Actriz – Cláudia Semedo / Personagem – Jovem e Velha Temporina Um rosto enrugado de 88 anos sustido por um corpo virginal de 19 anos é a maldição que habita a alma de Temporina, preço a pagar por não ter escolhido marido no tempo devido. Descobre pela primeira vez o amor nos braços de Massimo, mais um mistério para este resolver no seu percurso para a compreensão total da natureza do país que a todo o custo pretende abandonar.
Actriz – Adriana Alves / Personagem – Ana Deusqueira Tem 30 anos e é a prostituta da vila. “Ana Deusqueira sou eu, meretriz por mérito próprio, promotora da iniciativa local, conhecedora íntima de todos os homens de Tizangara.” Será peça fulcral de toda a investigação levada a cabo por Massimo Risi.
Actor – Gilberto Mendes / Personagem – Padre Muhando O sacerdote da região. Paradoxalmente, detém a missão de orientação espiritual da vila mas a reputação de louco descontrolado vai fazer dele o primeiro suspeito detido por responsabilidade nas explosões. Mas “nesta terra nem tudo o que parece é…”, e a detenção pode não passar de uma manobra: “O meu objectivo é simples e claro. Esta terra há muito que não compreende a minha religiosidade. Quero partir para mundos que me compreendam”.

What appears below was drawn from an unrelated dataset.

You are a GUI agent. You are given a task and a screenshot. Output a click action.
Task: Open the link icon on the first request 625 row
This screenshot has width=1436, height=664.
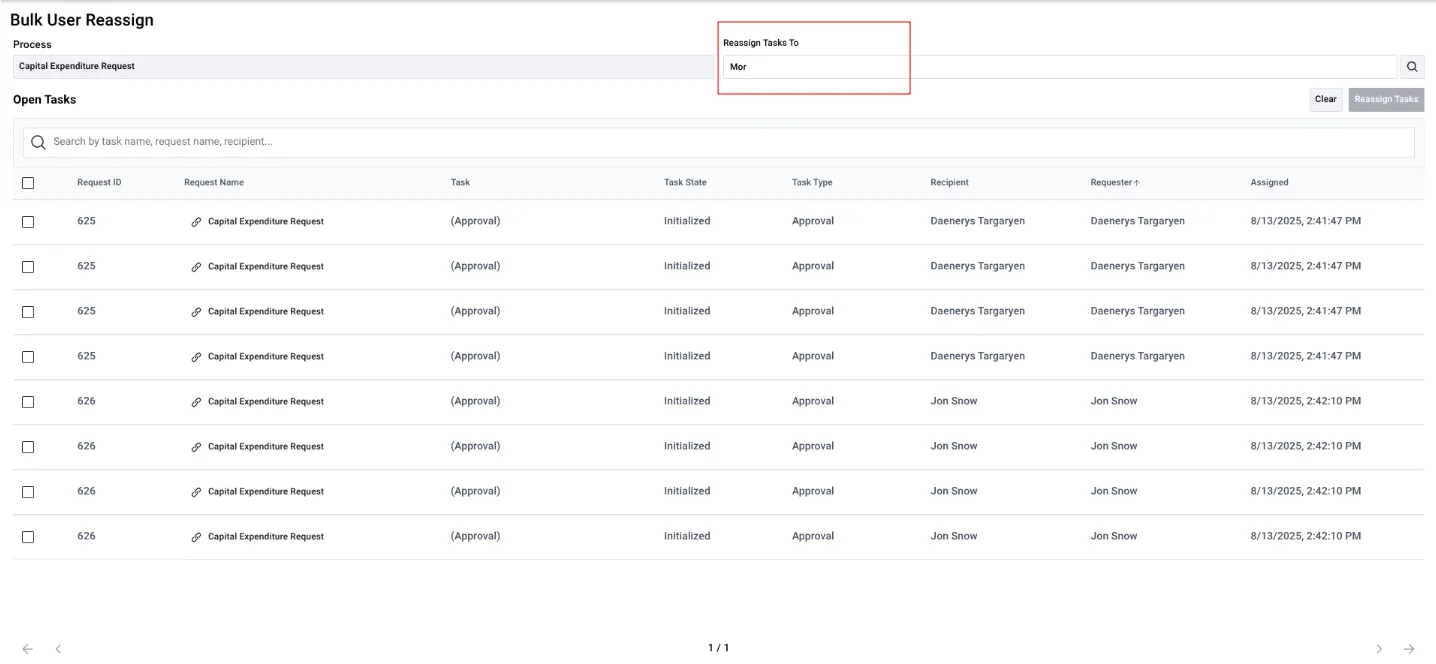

Actriz – Cândida Bila / Personagem – Ermelinda Auto-intitulada Primeira-Dama de Tizangara. Enamorada pelo poder, que, costuma dizerse, é como o perfume: quem o tem não o sente. Mas Ermelinda delicia-se com a fragrância, e a sua maior preocupação é a aparência que daí resulta. “Temos de mostrar ao mundo que aqui em Tizangara também temos tradução simultânea.”